免税点がその下限を下回った場合は、免税点未満として税金が課税されない仕組みになっています。
その際、都市計画税も課税されません。

免税点の適用はそれぞれの課税標準額の合計によって決まります。例えば、土地の場合、免税点の適用は一筆ごとではなく、同一の者が同一市町村内に所有するすべての土地の課税標準額の合算が30万円未満の場合は非課税となります。同様に家屋は20万円未満、償却資産は150万円未満の場合も非課税となります。

(*1) 東京都特別区や名古屋市など政令指定都市の行政区では、各区が免税点を適用しています。
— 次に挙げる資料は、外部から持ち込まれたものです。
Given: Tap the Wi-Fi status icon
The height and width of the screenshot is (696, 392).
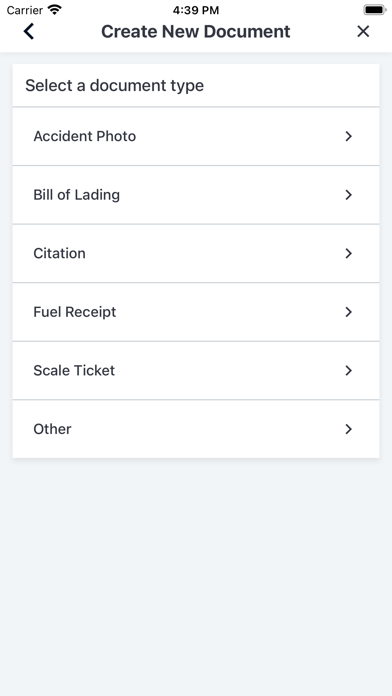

よくある話ですが、田舎にある田畑や山林を相続したが、固定資産税が課税されないのは免税点に満たないことが理由となります。

注)この場合でも相続税は課税されます。

■ 資産償却とは

土地及び家屋以外の事業の用に供することができる資産で、その減価償却額または減価償却費が、法人税法または所得税法の規定による所得の計算上、損金または必要な経費に算出されるものをいいます。

例えば・・・

個人で不動産賃貸業を営む方は、これまで償却資産の申告をされていない方が多いのが実情でしたが、現在は行政側から通知を行い、納税者に申告を促すようになってきました。

行政側も、特に、新築家屋や増改築家屋には定期的な現地調査や航空写真調査(3年毎)を行っています。また、アパート・マンションなどの収益物件を年内に建築した場合には、年内に償却資産の申告書を送付し、償却資産に対する固定資産が課税される可能性が高いことを、通知するようになってきました。

これも課税漏れがないようにする仕組みの一つといえます。

固定資産税は過去5年までさかのぼって課税可能な仕組みを持っていますので、課税漏れがあった場合には、行政により過去の分を納税するよう促すものと推測されます。